These new formations were clearly not revolutionary workers’ parties or even radical reformist socialist parties, but they differed from old working-class parties which had entered a process of bourgeoisification, in their demands, discourse and actions. 

These New Left Formations were on the rise until they were tested. SYRIZA was elected το government, based on the economic, social and political crisis in Greece and on the wave of struggles that erupted, but after the 2015 referendum it capitulated and crossed over to the bourgeois camp. Die Linke, in the last elections in Germany suffered losses because it sought a coalition with the Social-democratic SPD and the Greens instead of drawing a clear line between them. PSOL in Brazil is currently facing a crisis over whether to run its own candidate against Bolsonaro in the first round of the next presidential election or support the PT’s candidate, former President Lula. 

The question of the representation of the working class is considered in this document from a tactical-strategical point of view. The approach of revolutionary socialists towards parties that attract the attention of the broad masses of working people, that can be a voice of their demands, that can unite the struggle inside and outside parliament, is positive, precisely because they can advance class struggle. It is a question of “united front” tactics (to use the expression of the Bolsheviks) and it reflects the need to unite in action and struggle with such parties even if there are important ideological differences. 

The strategical task of revolutionary socialists is, of course, to build mass revolutionary parties as a necessary tool for the overthrow of the capitalist system and the building of a socialist society. Tactics is always subject to strategy. Strategy requires adherence to principles and in this sense is inflexible. Tactics requires great flexibility because it depends, among other things, on the way the various organisations of the working class, political and social, develop. 

Thus, despite the uncertainty about the future of the new formations, in the present historical period, when the level of organization and class consciousness of the working class is very low compared to previous historical epochs, these parties retain their importance in the process of the emergence of mass socialist revolutionary workers’ parties.

The question of working-class representation in Turkey

The problem of the representation of the working class, which is a worldwide problem, takes a specific form in Turkey, since there has never been a Social-democratic party in the classical sense in the country. In contrast, there are dozens of small parties and organizations from various currents of the workers’ movement that attempt to approach working-class struggle from a revolutionary perspective.
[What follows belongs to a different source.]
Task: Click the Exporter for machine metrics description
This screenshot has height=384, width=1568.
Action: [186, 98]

While some of them are not concerned about the question of representation in the form of a mass party/organization, others see themselves as the nucleus of a mass revolutionary party of the working class. 
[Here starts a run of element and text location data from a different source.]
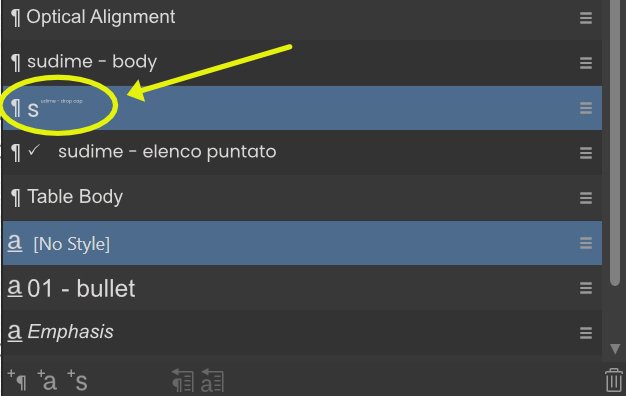Delete style with the trash icon
The width and height of the screenshot is (626, 396).
tap(614, 380)
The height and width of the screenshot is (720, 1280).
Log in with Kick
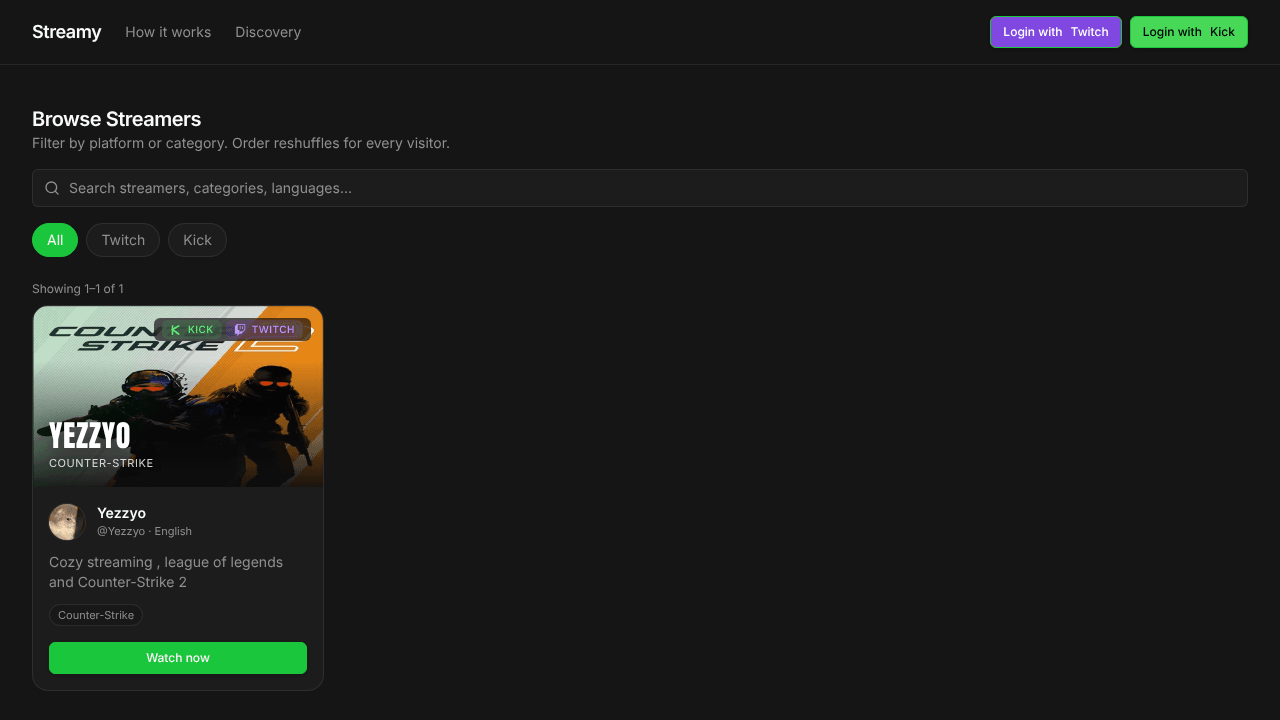click(x=1189, y=32)
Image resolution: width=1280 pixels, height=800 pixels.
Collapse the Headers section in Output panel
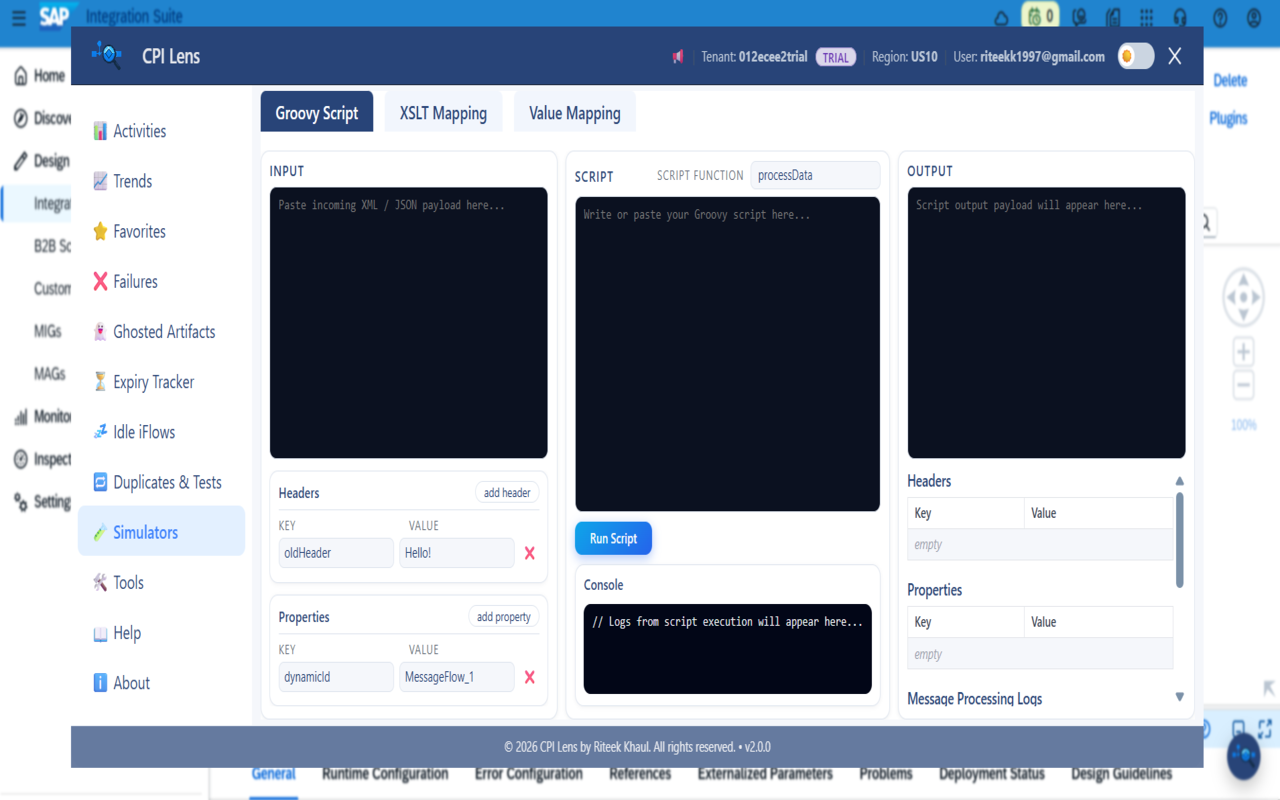click(x=1180, y=481)
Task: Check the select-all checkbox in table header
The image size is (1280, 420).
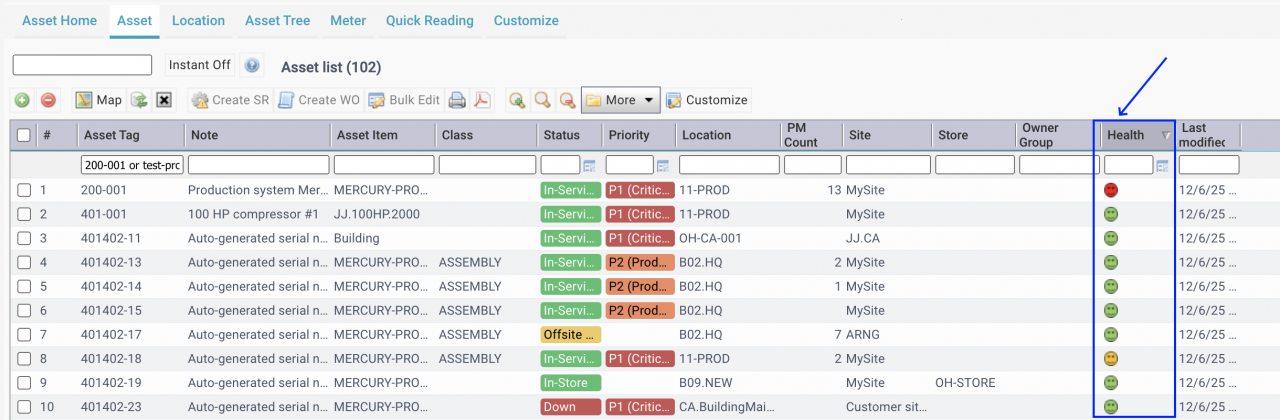Action: 24,135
Sadly, the discussions around the need for unity and for building a mass party are usually dominated by ultimatums based on which program is the most “revolutionary”. However, defending a revolutionary program and fighting for it does not exclude working in a united front manner with reformist parties. For example, the Spartacus Group, the revolutionary group of Rosa Luxemburg and Karl Liebknecht, arguably the most important leaders of the workers in Germany, was part of the USPD even though the latter was a centrist (vascilating between reformism and revolutionary Marxism) party. 

Last but not least, the history of the working-class struggle has shown that in order to transform a propaganda group into a mass party, it is not enough to win over individuals through agitation-propaganda alone, nor is it enough to have a “revolutionary” program. It demands much more: engaging in the struggles of the working-class masses, building cadres in the mass movements and following correct tactics in relation to other left formations, including of a reformist character. 
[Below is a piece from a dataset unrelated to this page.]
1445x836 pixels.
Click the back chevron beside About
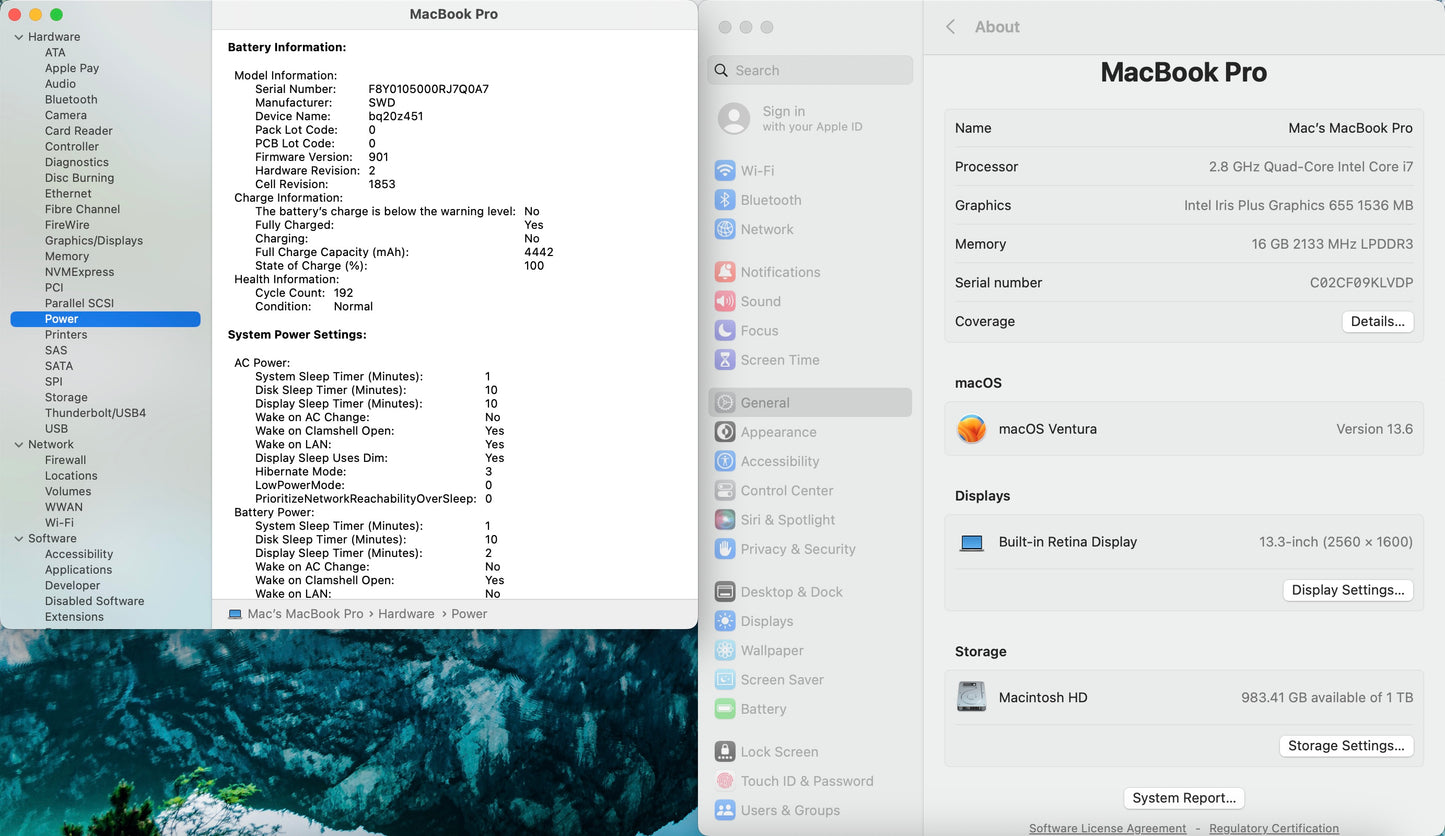(950, 27)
The Workers’ Party of Turkey as a milestone of the working-class struggle in the country

The Workers’ Party of Turkey (TİP) was initially founded in 1961 by 12 trade unionists, in a relatively more “democratic” environment created by the new constitution adopted after the 1960 military coup. The involvement of some prominent intellectuals and of the Socialist Party of Turkey boosted the party’s growth, and in the 1965 parliamentary elections it won 2.97% of the vote and 15 deputies in Parliament, becoming the first socialist party in the country’s history to enter parliament. This was a turning point that would profoundly affect the history of the working-class struggle in Turkey for years to come.

The deputies led an effective opposition in Parliament and TİP began to gain influence, drawing the ire of the ruling class. As a result, the electoral law was amended, among other things, to prevent TİP from entering parliament. The so-called “national balance” electoral system, in which votes not reflected in constituency seats are added up and distributed among parties throughout Turkey, was replaced by the D’Hondt electoral system. While the first system enabled small parties to elect representatives to parliament, the second was an undemocratic system that prevented this and favored large parties. Thus, TİP was unable to elect representatives to parliament in most subsequent elections. In the 1969 elections, although the party received 3% of the vote, it was able to send only 2 deputies to parliament.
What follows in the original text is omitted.